EPA officials said Monday the move will help the city as it works with other areas in the region to clear its often thick blanket of smog.
The online system, dubbed AIRNow International, links technology developed by the EPA with the existing air quality monitoring network in Shanghai, a city of about 20 million.
Existing air quality monitoring systems in the region report day-before readings, which are little use in forecasting conditions for people whose health can be adversely affected by pollution.
"There's a real power in real-time data. Once you make data available hourly, you can forecast and people start paying attention," said Jeff Clark of the EPA's Office of Air Quality Planning and Standards.

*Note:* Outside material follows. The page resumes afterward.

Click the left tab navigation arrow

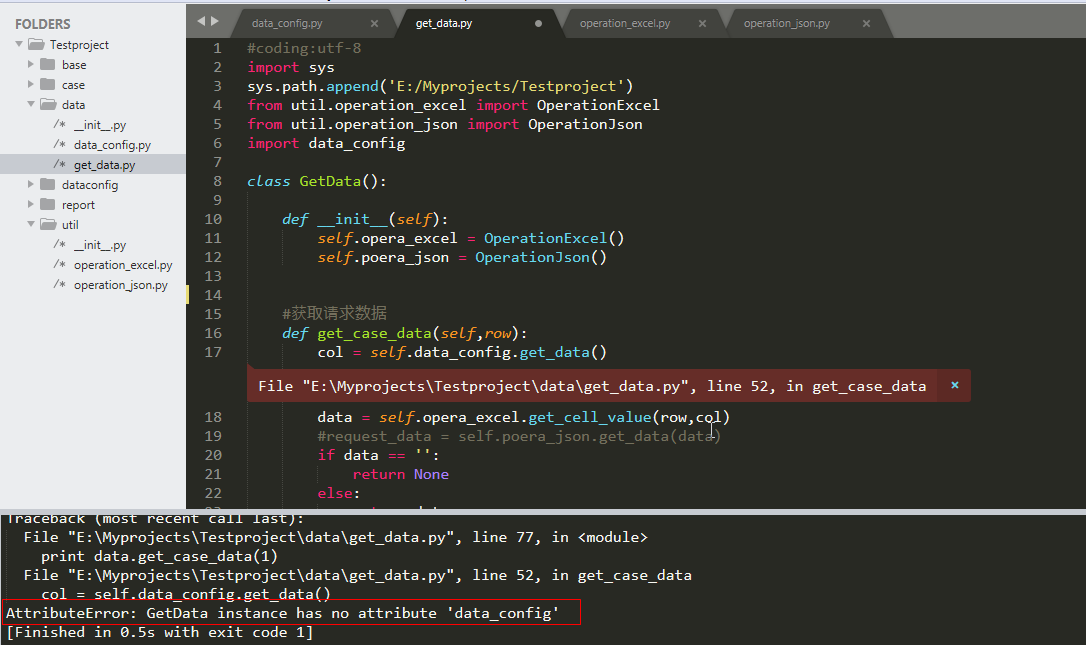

"People start to buy into concern for air pollution," he said.
The EPA's AIRNow national index for reporting daily air quality was launched 11 years ago and provides information for nearly 400 U.S. cities.
The agency provided technical help to Shanghai's Environmental Protection Bureau. The two sides also are collaborating on reducing emissions from vehicles and power plants, and on climate change, water pollution and other environmental concerns.
Shanghai, China's commercial and industrial hub, staged a massive cleanup for the World Expo, which began May 1 and is expected to draw up to 70 million people. It razed old steel mills and shipyards to make way for the Expo along the banks of the Huangpu River and closed down heavily polluting factories, or moved them to distant suburbs.
The city also has sought to reduce car emissions by raising standards required of vehicles that travel into the city's center.
But cleaning up the city is only half the battle, since Shanghai lies downwind of heavily industrialized regions further inland. At times, farm fields in neighboring provinces are burned to clear stubble, leaving the city enveloped in a mucky haze.
"One key thing that has changed is the understanding that pollution is not a city-specific problem. They are reaching out to surrounding provinces to share data, similar to what we did in the United States," said EPA official Dale Evarts.
In Beijing, which struggled to clear its own smoggy skies for the 2008 Olympics, the U.S. Embassy has set up an air monitoring station that sends out hourly tweets on air quality in the capital.
Beijing's own official air monitors only measure relatively coarse particulate matter, PM 10. The U.S.-backed system monitors smaller, deadlier dust particles, PM 2.5.
The Expo-based monitoring system in Shanghai monitors PM10, sulfur dioxide and nitrogen dioxide.
On Monday, a cool but clear spring day, Shanghai's air conditions were reported as "good" and "excellent," following rains on Sunday.